Compare to the only other sex scene in the show so far that wasn’t depicted as physically grotesque, Miko’s masturbation scene last episode. While some of the circumstances around that scene are a little creepy, it is basically the one sexual act in the entire show so far that has no violations of the boundaries of the body, neither intrusions nor extrusions.
It is equally difficult not to observe that all three of our examples involve women either merely being sexy rather than actually engaged in sex, or masturbating. Women, in other words, without men. There are two reads on this. One is that it’s simply catering to the male gaze, which it definitely, on a basic cinematographic level, is. But more interesting is the second read, which is not entirely contradicted by the first: that it is masculine sexuality itself which is grotesque. Spurting and oozing sticky fluids, after all, is what a cis man does when he orgasms–that which was inside extrudes beyond the body. For a cis woman, normative heterosexual sex involves the insertion of the body parts of another creature into her own–that which was outside intrudes into the body.

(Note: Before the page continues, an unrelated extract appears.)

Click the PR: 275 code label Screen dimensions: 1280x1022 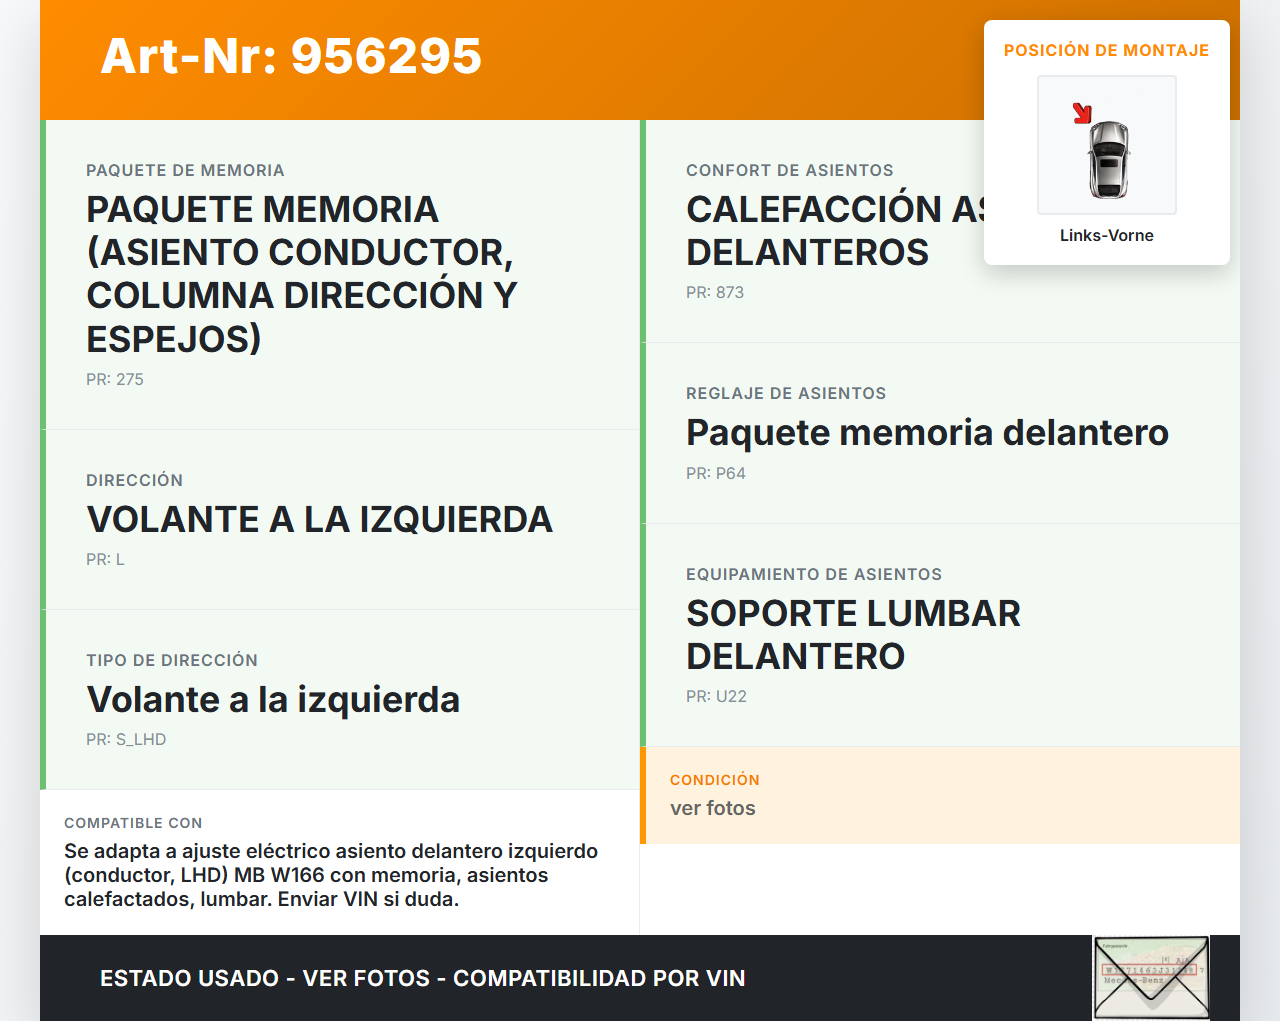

The equation, then, is of demons to both masculine sexuality and hedonistic aggression, implying that both of those are, in turn, the same thing. That’s not exactly a novel positionality: selfish dedication to one’s own pleasure while aggressively ignoring the boundaries of others is a hallmark of toxic masculinity. More interesting is not that equation but its inverse: that feminine sexuality is not as inherently toxic.
This is hardly a new theme in anime. One could make the case, for instance, that the unifying theme of Kunihiko Ikuhara’s work is that toxic masculinity has corrupted all love involving men–the only true romantic love possible under these circumstances is between women (or, presumably, any sufficiently femme non-binary person, which Utena herself is readable as), and even that is rendered supremely difficult by the toxic power structures of the patriarchy.

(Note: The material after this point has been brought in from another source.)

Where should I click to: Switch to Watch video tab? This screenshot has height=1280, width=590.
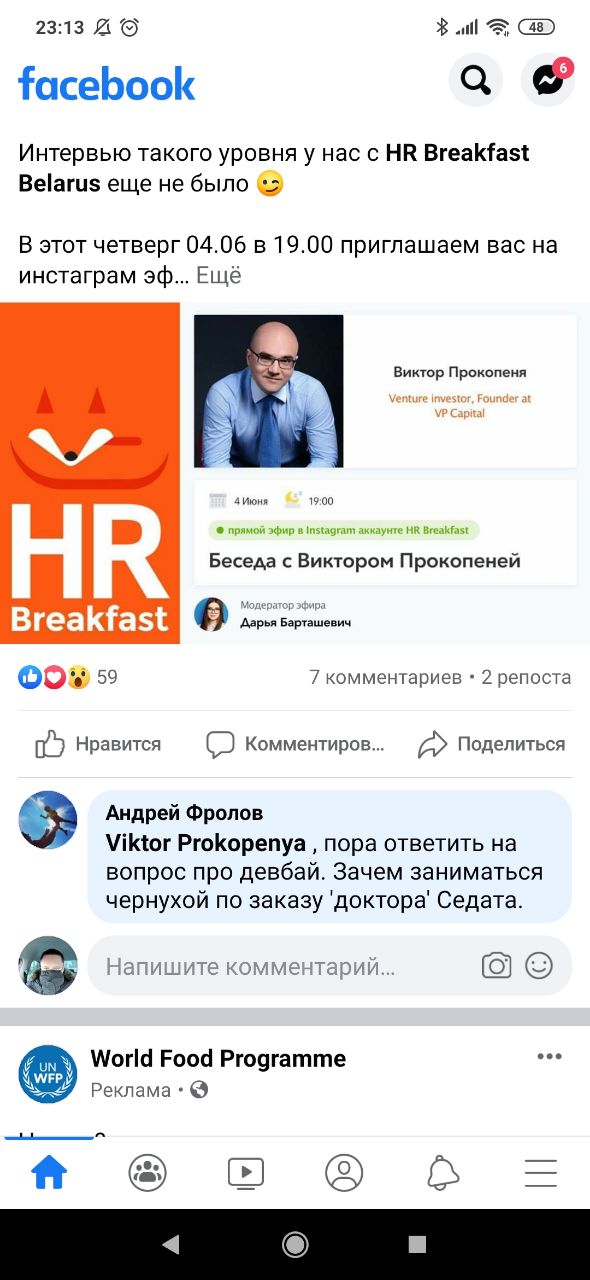click(246, 1172)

That Devilman Crybaby is headed down this particular road does seem a bit unlikely, but it may be headed somewhere similar. Early in the episode, Miki’s little brother implies that Akira may be gay, which she initially dismisses but then reconsiders when she remembers him as a small child, crying. In other words, Miki is equating Akira’s crying–which has already been established as rooted in his great power, compassion–with being gay, via the logic that both are “failures” to be masculine. Miki, despite being a woman, is infected by the corrupting influence of toxic masculinity in her evaluations of the men she knows, and it is this disgusting attitude that is reified by the demon that possesses her.
The demons are, thus, readable as not grotesque because they transgress society’s boundaries, but rather because they signify society’s transgression of the boundaries of the self–society’s efforts to contain and suppress identities that do not fit its grand narratives, from assertive and confident women to compassionate men to, perhaps, identities outside of cisheteronormativity entirely.